Il calcolo dipende da differenti fattori, vediamo quali:

  • la classe del veicolo, in Italia tutti i mezzi sono divisi in cinque categorie definite con lettere e numeri. Lettera A per veicoli a due assi con altezza del primo asse sino a 130 cm rispetto al piano stradale, qui vi rientrano la maggior parte delle auto; lettera B per i veicoli con altezza maggiore di 130 cm, come bus, autocarri e camper. I gruppi 3, 4 e 5 invece indicano i mezzi più voluminosi, come alcuni autocarri, autotreni e autoarticolati;
  • il costo differente dei vari tratti autostradali, da nord a sud infatti il pedaggio delle autostrade italiane varia, non è sempre lo stesso. Dipende dalle caratteristiche dell’autostrada che si percorre, la tariffa cambia se si tratta di percorsi di pianura (costano meno) o di montagna. Per questo motivo spesso accade che, percorrendo gli stessi km su una tratta piuttosto che un’altra, si paghino cifre differenti. Un motivo comunque c’è: la somma richiesta agli automobilisti dipende anche dai costi di costruzione/manutenzione delle varie autostrade.

In Italia quindi non esiste un prezzo fisso per l’autostrada, dipende da quali caselli si prendono in entrata e da quali altri si prendono in uscita. La maggior parte delle autostrade comunque è a pagamento. Si calcola il pedaggio dovuto e si applicano le tariffe differenti scelte dalla concessionaria su quasi seimila km di rete, gestita principalmente dalla nota società Autostrade per l’Italia. Oltre alle autostrade, ci sono anche alcuni tratti di tangenziali che vengono classificati come autostrade e trafori e che quindi prevedono il pagamento di un pedaggio.

Pedaggio autostradale, cosa succede se si perde il biglietto o non si paga?

Perdere il biglietto che viene rilasciato all’ingresso in autostrada significa dover pagare l’intera tratta, ovvero dal casello di entrata più lontano. Questo avviene perché appunto, dal momento che non si ha più la prova cartacea, non si può dimostrare in alcun altro modo il punto in cui si è entrati in autostrada. L’unica soluzione potrebbe essere far avere alla società, tramite invio certificato o direttamente in uno dei Punti Blu, una prova che riesca a dimostrare quale sia stato il vero casello d’ingresso. Il pedaggio effettivo si paga solo ed esclusivamente se il documento viene accettato come prova, altrimenti resta l’obbligo di pagare l’intera tratta.

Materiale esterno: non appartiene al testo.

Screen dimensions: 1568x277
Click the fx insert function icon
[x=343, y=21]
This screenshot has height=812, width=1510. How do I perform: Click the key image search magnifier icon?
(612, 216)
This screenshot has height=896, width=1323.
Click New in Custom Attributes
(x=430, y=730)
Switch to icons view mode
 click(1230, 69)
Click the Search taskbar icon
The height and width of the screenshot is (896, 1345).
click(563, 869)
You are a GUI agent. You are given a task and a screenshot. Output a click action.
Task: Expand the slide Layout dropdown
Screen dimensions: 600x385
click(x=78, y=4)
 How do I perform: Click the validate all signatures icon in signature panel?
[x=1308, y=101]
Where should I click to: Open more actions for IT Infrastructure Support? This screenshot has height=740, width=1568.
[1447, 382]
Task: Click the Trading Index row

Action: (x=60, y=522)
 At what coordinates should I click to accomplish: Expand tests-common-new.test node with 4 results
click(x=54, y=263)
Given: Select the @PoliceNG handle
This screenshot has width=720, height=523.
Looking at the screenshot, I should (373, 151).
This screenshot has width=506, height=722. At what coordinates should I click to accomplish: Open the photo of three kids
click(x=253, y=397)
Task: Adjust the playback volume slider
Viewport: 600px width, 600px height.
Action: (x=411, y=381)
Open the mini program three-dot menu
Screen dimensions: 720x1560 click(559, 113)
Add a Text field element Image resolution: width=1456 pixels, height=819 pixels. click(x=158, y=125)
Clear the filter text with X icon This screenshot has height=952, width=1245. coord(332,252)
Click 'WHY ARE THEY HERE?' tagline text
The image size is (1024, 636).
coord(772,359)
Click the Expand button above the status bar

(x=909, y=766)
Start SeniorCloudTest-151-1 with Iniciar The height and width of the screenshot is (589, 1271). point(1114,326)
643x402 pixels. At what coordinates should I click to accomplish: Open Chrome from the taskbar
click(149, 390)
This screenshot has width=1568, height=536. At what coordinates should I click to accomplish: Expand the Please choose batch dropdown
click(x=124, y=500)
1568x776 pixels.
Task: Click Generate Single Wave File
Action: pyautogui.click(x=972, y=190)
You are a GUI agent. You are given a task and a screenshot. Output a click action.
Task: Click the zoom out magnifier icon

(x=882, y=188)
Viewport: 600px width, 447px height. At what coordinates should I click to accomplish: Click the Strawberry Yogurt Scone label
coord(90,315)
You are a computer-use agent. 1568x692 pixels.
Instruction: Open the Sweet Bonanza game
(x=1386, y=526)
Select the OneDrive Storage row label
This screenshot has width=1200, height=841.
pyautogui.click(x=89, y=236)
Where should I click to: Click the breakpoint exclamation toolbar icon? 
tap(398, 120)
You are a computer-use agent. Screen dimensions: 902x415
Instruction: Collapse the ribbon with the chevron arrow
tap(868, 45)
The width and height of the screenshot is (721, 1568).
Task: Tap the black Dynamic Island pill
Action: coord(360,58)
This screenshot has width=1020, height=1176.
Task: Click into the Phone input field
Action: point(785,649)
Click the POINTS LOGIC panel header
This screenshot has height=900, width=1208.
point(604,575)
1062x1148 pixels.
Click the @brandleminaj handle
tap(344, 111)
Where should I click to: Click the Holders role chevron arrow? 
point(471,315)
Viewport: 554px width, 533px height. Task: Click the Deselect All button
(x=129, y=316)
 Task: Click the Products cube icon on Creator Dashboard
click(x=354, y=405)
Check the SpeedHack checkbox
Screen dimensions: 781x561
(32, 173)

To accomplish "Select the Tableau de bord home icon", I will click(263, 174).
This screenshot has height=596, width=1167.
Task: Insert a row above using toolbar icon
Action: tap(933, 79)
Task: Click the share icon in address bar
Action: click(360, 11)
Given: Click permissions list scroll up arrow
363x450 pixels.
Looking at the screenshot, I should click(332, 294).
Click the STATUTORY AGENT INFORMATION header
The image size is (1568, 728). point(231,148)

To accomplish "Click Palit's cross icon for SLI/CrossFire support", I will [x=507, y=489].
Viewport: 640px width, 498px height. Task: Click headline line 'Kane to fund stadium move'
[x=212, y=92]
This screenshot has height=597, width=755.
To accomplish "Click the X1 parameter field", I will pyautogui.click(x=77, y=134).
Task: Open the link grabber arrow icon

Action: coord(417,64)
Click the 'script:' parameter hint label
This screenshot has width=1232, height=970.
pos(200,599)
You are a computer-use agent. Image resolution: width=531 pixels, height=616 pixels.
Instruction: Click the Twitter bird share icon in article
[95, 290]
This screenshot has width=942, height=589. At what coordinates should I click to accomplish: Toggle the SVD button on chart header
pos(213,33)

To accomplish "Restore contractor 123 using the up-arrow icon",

Se invece non si paga il pedaggio autostradale, e quindi non viene corrisposta la somma al casello, anche in parte, allora viene emesso uno scontrino che indica il mancato pagamento e anche l’importo dovuto e le modalità per saldare la somma. Solitamente si può provvedere a risolvere la situazione di mancato pagamento entro 15 giorni, senza subire alcun aggravio. Se invece non si paga il dovuto, allora si incorre in oneri aggiuntivi e sanzioni.

Pedaggio autostradale in Europa

Oltre all’Italia, esistono altri Paesi in Europa in cui si paga il pedaggio autostradale. In realtà praticamente in tutti tranne che la Germania e il Benelux. Chi viaggia quindi deve pagare il passaggio sulla tratta percorsa. Le tipologie di calcolo del prezzo e di pagamento del pedaggio sono differenti rispetto all’Italia. Per esempio, in alcuni Stati si paga una tantum, in altri come Svizzera, Austria, Slovenia e Ungheria invece bisogna munirsi della cosiddetta ‘vignetta’, in altri si paga online.